= Eberhard Metternich =

German musician

Eberhard Metternich (b. 24 July 1959 in Limburg an der Lahn) is a German catholic church musician, school musician, singer, cathedral kapellmeister and professor for choral conducting in Cologne.

Metternich sang with the Limburger Domsingknaben as a youth. After his schooling, which ended in 1979 with the Abitur at the Fürst-Johann-Ludwig-Schule in Hadamar, he studied school music, German studies and singing in Cologne and later continued his studies in choral conducting at the Hochschule für Musik und Darstellende Kunst Frankfurt am Main with Uwe Gronostay. He also studied in Vienna and with Eric Ericson in Stockholm.
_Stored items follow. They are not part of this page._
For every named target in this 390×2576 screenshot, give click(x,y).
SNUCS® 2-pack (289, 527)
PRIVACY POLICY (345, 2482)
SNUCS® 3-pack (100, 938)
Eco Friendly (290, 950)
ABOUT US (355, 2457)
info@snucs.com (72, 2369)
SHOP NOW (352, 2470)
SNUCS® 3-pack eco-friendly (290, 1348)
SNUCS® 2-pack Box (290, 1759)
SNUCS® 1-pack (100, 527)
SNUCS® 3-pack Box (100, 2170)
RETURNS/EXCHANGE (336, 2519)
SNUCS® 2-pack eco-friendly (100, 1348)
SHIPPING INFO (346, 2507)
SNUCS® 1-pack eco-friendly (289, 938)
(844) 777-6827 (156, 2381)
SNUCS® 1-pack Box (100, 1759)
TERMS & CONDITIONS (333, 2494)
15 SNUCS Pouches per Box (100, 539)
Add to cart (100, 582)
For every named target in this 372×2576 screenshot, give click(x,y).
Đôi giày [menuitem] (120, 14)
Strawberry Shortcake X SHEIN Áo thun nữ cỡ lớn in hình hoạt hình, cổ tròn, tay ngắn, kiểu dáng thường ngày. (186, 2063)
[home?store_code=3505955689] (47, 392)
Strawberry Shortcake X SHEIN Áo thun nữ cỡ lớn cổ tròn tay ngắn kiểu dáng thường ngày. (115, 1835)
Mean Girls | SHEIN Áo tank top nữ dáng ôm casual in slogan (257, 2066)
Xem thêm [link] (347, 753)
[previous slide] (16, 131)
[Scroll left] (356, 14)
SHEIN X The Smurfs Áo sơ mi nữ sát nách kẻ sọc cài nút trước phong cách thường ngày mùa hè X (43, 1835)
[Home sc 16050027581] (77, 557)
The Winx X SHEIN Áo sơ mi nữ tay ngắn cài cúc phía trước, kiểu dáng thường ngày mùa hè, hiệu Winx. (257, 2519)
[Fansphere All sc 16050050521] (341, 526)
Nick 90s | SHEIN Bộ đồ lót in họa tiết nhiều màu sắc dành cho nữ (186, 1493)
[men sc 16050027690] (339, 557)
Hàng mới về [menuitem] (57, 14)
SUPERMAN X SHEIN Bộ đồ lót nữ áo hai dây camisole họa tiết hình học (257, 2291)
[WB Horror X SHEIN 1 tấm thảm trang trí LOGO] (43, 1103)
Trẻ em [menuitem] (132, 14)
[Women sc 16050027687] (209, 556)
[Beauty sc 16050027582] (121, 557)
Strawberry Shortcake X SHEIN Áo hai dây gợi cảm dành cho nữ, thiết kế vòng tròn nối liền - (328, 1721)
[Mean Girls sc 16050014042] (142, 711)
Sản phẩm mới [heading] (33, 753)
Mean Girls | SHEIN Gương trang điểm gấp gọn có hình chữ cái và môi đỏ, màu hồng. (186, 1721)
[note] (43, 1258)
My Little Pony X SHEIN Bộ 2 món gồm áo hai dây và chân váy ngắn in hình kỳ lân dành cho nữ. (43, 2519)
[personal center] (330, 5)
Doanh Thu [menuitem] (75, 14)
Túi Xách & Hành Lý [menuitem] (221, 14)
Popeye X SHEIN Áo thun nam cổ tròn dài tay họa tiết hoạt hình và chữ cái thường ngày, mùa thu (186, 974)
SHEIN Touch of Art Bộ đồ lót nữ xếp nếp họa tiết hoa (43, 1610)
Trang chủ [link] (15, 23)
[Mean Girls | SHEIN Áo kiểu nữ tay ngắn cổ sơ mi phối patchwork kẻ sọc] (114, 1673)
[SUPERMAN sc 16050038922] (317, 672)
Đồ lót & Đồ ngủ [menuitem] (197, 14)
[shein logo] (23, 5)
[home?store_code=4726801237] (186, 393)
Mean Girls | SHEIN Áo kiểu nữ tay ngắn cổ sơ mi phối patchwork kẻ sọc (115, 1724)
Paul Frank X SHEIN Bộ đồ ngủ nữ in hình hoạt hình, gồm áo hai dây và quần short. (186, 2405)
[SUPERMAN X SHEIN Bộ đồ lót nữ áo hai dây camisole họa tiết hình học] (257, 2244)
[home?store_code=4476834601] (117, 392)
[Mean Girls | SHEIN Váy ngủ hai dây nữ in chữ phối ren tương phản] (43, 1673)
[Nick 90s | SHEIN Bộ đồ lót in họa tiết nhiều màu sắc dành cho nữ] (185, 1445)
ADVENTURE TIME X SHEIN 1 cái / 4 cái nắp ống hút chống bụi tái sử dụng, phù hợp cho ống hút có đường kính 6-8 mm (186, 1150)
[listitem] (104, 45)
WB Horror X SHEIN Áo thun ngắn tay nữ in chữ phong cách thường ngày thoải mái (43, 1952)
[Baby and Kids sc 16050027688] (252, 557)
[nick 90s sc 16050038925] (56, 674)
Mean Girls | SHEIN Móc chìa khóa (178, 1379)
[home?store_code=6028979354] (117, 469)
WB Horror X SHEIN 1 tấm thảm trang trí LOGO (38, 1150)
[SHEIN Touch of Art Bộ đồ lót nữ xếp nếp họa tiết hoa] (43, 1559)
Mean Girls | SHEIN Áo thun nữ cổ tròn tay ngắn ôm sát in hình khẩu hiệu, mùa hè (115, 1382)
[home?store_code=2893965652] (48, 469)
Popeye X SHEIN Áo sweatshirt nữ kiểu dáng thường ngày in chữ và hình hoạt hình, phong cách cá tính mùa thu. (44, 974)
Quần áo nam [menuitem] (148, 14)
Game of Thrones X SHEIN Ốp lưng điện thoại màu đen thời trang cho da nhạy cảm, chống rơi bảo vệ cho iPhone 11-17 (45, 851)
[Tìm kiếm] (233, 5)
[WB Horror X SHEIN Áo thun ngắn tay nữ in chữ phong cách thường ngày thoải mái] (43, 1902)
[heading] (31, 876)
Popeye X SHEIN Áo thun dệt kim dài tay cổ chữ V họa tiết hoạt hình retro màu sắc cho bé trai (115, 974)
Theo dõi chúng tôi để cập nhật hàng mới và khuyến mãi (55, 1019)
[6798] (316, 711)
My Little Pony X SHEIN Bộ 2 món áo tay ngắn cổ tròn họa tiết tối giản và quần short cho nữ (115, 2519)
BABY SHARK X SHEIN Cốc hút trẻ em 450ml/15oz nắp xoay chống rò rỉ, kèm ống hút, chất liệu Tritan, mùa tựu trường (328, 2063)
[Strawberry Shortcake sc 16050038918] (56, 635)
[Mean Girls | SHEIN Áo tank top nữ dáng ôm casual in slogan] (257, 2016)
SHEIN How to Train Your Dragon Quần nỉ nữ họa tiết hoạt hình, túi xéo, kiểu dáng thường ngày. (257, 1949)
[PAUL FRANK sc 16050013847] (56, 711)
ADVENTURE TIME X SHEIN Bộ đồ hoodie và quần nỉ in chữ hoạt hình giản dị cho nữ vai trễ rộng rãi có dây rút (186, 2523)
In 1985 Metternich became cantor in Mainz. In 1987 he was called to Cologne as Domkapellmeister. Responsible for the conception of the Cologne Cathedral Music, he expanded the "Musikschule des Kölner Domchores" and founded the concert series "Geistliche Musik am Dreikönigsschrein" in 1991. Among other things, he conducts the Vokalensemble Kölner Dom and the Kölner Domchor. In addition, Metternich led the collegium vocale limburg until the mid-1990s.

Since 1993, Metternich has been a lecturer for choral conducting at the Hochschule für Musik Köln. In 2001 he was appointed honorary professor there.

== Awards ==
With the Cologne Cathedral Choir he won first prize at the 6th German Choir Competition (2002) in Osnabrück in the category "Knabenchöre". With the collegium vocale limburg he won the 1st prize in the category "male chamber choirs" at the 2nd German Choir Competition (1985) in Hanover.

== Publication ==
- Carl Leibl: Mass No. 3 in E flat major, published as first edition in the Denkmäler Rheinischer Musik series.